Per questo Salvini & Meloni parlano ora come gli azionisti di riferimento del postberlusconismo, pur sapendo che c’è un grosso ostacolo sulla loro strada: Beppe Grillo, il terzo incomodo. Intendiamoci, il movimento Cinque Stelle è costruzione ben più complessa, miscela geniale uscita dagli alambicchi del profeta Casaleggio, ma certo gli apprezzamenti per il premier ungherese Viktor Orbán, l’uomo dei muri, e per il campione dell’antieuropeismo Nigel Farage, o le parole nette contro gli immigrati hanno poco a che vedere con le radici ambientaliste e di sinistra, e poco c’entrano con il campo dei moderati. Profumano piuttosto di destra protestataria, e anche per questo concorrono a frenare l’espansione lepenista di Salvini.

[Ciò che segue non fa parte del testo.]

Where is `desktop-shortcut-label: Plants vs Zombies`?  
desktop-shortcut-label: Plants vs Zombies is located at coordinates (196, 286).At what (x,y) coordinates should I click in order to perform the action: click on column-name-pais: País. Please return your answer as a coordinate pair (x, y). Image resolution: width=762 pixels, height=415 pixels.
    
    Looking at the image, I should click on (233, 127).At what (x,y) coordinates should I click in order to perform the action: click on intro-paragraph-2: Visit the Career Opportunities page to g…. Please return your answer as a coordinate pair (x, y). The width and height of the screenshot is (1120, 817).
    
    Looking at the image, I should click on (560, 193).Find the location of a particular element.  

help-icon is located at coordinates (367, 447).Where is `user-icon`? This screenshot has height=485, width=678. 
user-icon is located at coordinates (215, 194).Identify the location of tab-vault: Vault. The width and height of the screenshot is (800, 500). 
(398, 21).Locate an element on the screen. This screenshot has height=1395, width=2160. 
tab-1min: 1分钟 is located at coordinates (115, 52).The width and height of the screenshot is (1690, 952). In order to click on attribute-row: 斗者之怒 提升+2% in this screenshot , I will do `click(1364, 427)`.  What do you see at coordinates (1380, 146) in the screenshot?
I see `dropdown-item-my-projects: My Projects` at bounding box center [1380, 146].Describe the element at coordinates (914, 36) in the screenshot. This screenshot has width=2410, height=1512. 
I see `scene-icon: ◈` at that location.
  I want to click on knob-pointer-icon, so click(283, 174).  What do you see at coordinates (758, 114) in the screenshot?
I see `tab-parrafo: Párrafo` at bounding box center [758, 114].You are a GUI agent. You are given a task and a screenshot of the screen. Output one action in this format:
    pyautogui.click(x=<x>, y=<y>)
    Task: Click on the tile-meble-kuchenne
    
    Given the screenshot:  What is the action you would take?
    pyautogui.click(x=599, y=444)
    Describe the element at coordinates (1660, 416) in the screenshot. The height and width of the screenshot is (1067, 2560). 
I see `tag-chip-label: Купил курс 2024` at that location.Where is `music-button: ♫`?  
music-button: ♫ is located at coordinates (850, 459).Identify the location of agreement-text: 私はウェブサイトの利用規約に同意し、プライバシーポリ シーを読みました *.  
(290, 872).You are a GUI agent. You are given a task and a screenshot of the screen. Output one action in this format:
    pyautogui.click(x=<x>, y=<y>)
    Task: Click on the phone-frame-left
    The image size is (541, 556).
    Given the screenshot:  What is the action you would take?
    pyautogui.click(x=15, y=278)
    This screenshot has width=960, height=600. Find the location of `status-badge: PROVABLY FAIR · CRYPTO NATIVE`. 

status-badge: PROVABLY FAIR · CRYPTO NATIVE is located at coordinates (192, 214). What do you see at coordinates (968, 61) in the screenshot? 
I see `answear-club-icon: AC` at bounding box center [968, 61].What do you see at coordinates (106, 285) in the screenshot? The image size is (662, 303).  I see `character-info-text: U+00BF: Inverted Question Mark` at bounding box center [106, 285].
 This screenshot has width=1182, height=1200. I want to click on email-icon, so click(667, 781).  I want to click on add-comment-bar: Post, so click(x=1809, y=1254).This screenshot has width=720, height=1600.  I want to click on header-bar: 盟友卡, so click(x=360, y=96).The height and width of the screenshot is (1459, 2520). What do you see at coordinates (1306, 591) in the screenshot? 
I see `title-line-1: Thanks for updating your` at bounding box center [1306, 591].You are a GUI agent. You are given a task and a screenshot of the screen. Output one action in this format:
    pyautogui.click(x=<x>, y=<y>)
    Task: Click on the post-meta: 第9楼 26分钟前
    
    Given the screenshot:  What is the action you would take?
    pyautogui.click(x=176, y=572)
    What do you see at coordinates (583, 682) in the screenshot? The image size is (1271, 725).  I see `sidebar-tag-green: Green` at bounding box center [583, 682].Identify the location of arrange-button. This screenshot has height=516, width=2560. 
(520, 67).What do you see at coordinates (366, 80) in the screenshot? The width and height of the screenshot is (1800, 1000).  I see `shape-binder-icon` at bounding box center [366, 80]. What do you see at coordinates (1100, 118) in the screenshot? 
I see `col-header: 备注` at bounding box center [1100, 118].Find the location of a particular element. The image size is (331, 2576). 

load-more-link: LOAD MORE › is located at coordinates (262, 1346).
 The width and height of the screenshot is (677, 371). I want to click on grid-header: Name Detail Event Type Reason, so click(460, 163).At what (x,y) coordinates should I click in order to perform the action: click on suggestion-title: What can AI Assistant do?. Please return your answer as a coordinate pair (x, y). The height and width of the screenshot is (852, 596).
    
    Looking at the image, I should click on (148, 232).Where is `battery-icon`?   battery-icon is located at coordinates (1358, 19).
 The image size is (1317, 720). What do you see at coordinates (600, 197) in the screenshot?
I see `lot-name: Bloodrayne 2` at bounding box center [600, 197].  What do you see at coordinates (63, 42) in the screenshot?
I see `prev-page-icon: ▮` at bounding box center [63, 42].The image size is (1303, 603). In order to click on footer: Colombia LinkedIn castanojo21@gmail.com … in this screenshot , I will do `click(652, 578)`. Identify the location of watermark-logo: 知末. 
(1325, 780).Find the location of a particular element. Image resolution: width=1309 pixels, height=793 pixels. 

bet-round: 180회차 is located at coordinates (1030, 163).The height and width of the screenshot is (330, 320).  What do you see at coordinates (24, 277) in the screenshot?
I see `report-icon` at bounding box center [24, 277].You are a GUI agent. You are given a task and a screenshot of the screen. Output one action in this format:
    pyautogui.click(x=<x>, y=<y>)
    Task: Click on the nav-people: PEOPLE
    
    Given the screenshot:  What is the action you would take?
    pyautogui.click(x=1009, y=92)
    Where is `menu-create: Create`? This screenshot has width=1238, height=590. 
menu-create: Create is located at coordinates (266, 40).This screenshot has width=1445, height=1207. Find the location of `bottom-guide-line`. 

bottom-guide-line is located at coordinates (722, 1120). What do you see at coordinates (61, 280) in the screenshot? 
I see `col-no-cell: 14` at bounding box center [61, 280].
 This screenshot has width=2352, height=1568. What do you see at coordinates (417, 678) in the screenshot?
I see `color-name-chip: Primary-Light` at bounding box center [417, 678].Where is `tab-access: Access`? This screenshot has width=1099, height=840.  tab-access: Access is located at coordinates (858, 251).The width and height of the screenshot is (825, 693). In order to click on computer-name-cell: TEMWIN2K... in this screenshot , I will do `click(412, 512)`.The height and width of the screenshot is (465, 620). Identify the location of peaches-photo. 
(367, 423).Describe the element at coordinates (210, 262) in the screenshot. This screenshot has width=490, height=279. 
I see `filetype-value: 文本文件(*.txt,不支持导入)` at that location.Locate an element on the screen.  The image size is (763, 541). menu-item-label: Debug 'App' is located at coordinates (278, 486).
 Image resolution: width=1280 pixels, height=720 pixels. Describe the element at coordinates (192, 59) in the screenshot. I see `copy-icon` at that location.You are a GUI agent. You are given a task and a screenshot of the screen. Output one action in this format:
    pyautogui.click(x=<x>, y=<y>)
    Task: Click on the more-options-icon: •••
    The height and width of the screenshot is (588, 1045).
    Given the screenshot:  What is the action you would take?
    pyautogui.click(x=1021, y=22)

Che dunque ha bisogno di alleati (ogni tanto lui e Grillo si annusano…), come del resto Berlusconi. Ma mentre il primo insegue sogni maggioritari, il secondo si batte per il ritorno al proporzionale: pensa sia l’unico sistema capace di sterilizzare Grillo e di ridimensionare Salvini e Meloni, premessa per ricompattare una destra moderata e preparare l’unico governo possibile in un sistema tripolare, quello di larghe intese. Restano le domande di fondo: chi verrà dopo di lui? E guarderà a Merkel o a Le Pen? Stefano Parisi s’era messo in testa di rispondere. B. ha lasciato fare, poi lo ha fermato, poi lo ha prudentemente rilanciato, un po’ per non rompere con gli ex alleati, un po’ perché convinto che la destra abbia oggi una sola identità riconoscibile: Berlusconi; e che abbia un solo leader: Berlusconi. Per questo si sbatte ancora. Aspettando che Strasburgo gli restituisca l’agibilità politica. Per ricominciare. Ventiquattr’anni dopo?